Selon l'association Utopia 56, qui a tourné des documents vidéos, deux jeunes exilés de 18 ans auraient été victimes de violences policières à Calais, dans la nuit du 22 août.
C'est une nouvelle affaire de violences policières sur des exilés à Calais, documentée par les associations Utopia 56 et Human Rights Observer et portée sur le bureau du procureur de la République de Boulogne. Plusieurs CRS sont accusés de s'en être violemment pris à deux jeunes garçons de 18 ans dans la nuit du 22 au 23 août 2022.
Selon les témoignages des personnes présentes, un groupe de jeunes qui avait pour projet de trouver un camion vers le Royaume-Uni est tombé sur le fourgon de CRS alors qu'il approchait d'une station-service. L'ensemble du groupe a fait demi-tour, sauf les deux adolescents de 18 ans.
Des adolescents laissés en sang sur la chaussée
"Lorsque les CRS arrivent à leur niveau, l’un des policiers porte un premier coup au visage à chacune des deux personnes. Les CRS saisissent les deux personnes par les bras pour les emmener dans une rue latérale à l’abri des caméras, ce qui constitue un acte de préméditation. Un des agents a alors porté un nouveau coup violent au visage de l’une des personnes, qui est tombée au sol. Après avoir mis la seconde personne à terre, environ 7 CRS leur ont donné de nombreux coups de pieds au sol. Les CRS sont repartis en riant, laissant les deux personnes blessées au sol", rapportent les bénévoles d'Utopia 56, appelés sur leur ligne d'urgence par les amis des deux victimes.

-*-

• _Travail demandé_:
A) Dites si chaque affirmation est conforme au texte sur les violences à Calais en répondant par oui ou par non. Citez chaque fois les mots du texte qui tranchent.
(i) Les faits se sont produits dans la nuit du 22 au 23 août 2022.
(ii) Tout le groupe de jeunes a fait demi-tour en voyant le fourgon de CRS.
(iii) Les bénévoles d'Utopia 56 ont été prévenus par les amis des deux victimes.
B) Répondez à ces questions d'après le texte sur les violences à Calais.
(i) Quel âge ont les deux jeunes exilés ?
(ii) Quel projet avait le groupe de jeunes ?
(iii) Combien de CRS environ ont donné des coups de pied aux deux personnes ?

• _Données fournies_:
-*-

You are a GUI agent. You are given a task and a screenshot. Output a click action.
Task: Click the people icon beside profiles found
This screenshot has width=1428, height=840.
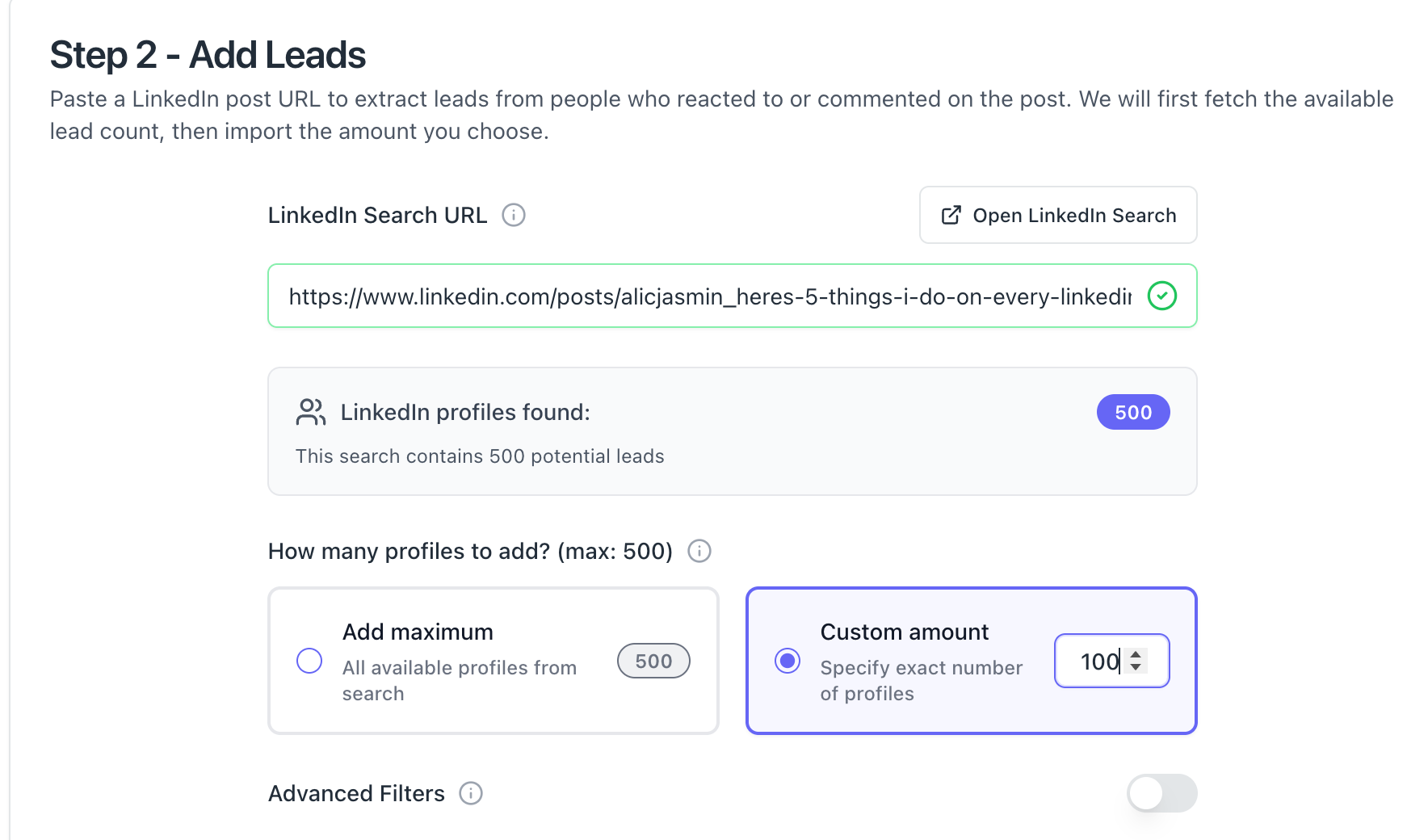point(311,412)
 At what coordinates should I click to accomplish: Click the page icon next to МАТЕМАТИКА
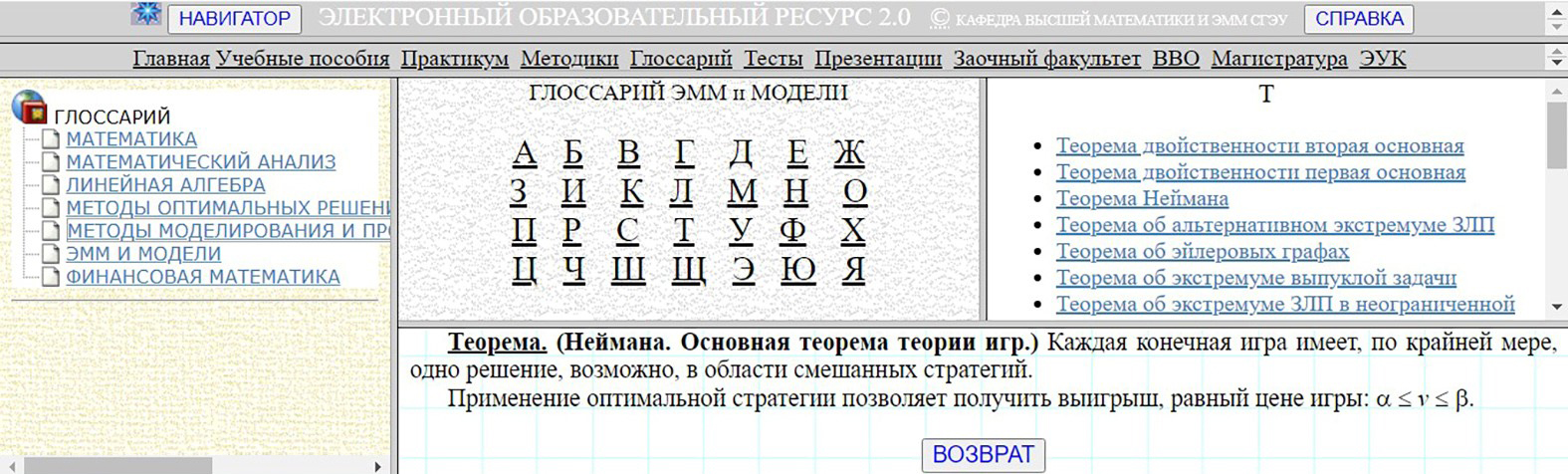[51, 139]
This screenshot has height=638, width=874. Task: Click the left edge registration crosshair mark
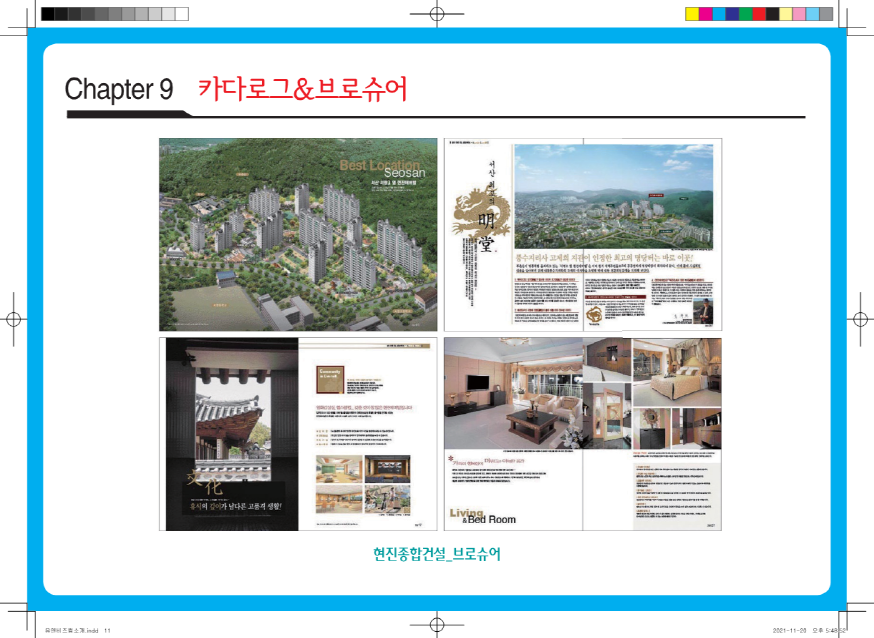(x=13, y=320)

-*-

• _Vos réponses_:
A)
(i) Oui : « dans la nuit du 22 au 23 août 2022 ».
(ii) Non : « L'ensemble du groupe a fait demi-tour, sauf les deux adolescents de 18 ans. »
(iii) Oui : « appelés sur leur ligne d'urgence par les amis des deux victimes ».

B)
(i) 18 ans.
(ii) Trouver un camion vers le Royaume-Uni.
(iii) Environ 7.